What do you in return? I find, Seraphina, that you have been too
thoughtless. But between persons such as we are, in our conspicuous
station, particular care and a particular courtesy are owing.
Scandal is perhaps not easy to avoid; but it is hard to bear.'

'Scandal!' she cried, with a deep breath. 'Scandal! It is for this
you have been driving!'

'I have tried to tell you how I feel,' he replied. 'I have told you
that I love you - love you in vain - a bitter thing for a husband; I
have laid myself open that I might speak without offence. And now
that I have begun, I will go on and finish.'

'I demand it,' she said. 'What is this about?'

Otto flushed crimson. 'I have to say what I would fain not,' he
answered. 'I counsel you to see less of Gondremark.'

'Of Gondremark? And why?' she asked.

'Your intimacy is the ground of scandal, madam,' said Otto, firmly
enough - 'of a scandal that is agony to me, and would be crushing to
your parents if they knew it.'

'You are the first to bring me word of it,' said she. 'I thank
you.'

'You have perhaps cause,' he replied. 'Perhaps I am the only one
among your friends - '

'O, leave my friends alone,' she interrupted. 'My friends are of a
different stamp. You have come to me here and made a parade of
sentiment. When have I last seen you? I have governed your kingdom
for you in the meanwhile, and there I got no help. At last, when I
am weary with a man's work, and you are weary of your playthings,
you return to make me a scene of conjugal reproaches - the grocer
and his wife! The positions are too much reversed; and you should
understand, at least, that I cannot at the same time do your work of
government and behave myself like a little girl. Scandal is the
atmosphere in which we live, we princes; it is what a prince should
know. You play an odious part. Do you believe this rumour?'

'Madam, should I be here?' said Otto.

'It is what I want to know!' she cried, the tempest of her scorn
increasing. 'Suppose you did - I say, suppose you did believe it?'

'I should make it my business to suppose the contrary,' he answered.

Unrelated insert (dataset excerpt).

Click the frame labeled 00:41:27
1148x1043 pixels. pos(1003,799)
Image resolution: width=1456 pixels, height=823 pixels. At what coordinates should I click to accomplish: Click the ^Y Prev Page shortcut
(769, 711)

'I thought so. O, you are made of baseness!' said she.

'Madam,' he cried, roused at last, 'enough of this. You wilfully
misunderstand my attitude; you outwear my patience. In the name of
your parents, in my own name, I summon you to be more circumspect.'

'Is this a request, MONSIEUR MON MARI?' she demanded.

'Madam, if I chose, I might command,' said Otto.

'You might, sir, as the law stands, make me prisoner,' returned
Seraphina. 'Short of that you will gain nothing.'

'You will continue as before?' he asked.

'Precisely as before,' said she. 'As soon as this comedy is over, I
shall request the Freiherr von Gondremark to visit me. Do you
understand?' she added, rising. 'For my part, I have done.'

'I will then ask the favour of your hand, madam,' said Otto,
palpitating in every pulse with anger. 'I have to request that you
will visit in my society another part of my poor house. And
reassure yourself - it will not take long - and it is the last
obligation that you shall have the chance to lay me under.'

'The last?' she cried. 'Most joyfully?'

She offered her hand, and he took it; on each side with an elaborate
affectation, each inwardly incandescent. He led her out by the
private door, following where Gondremark had passed; they threaded a
corridor or two, little frequented, looking on a court, until they
came at last into the Prince's suite. The first room was an
armoury, hung all about with the weapons of various countries, and
looking forth on the front terrace.

'Have you brought me here to slay me?' she inquired.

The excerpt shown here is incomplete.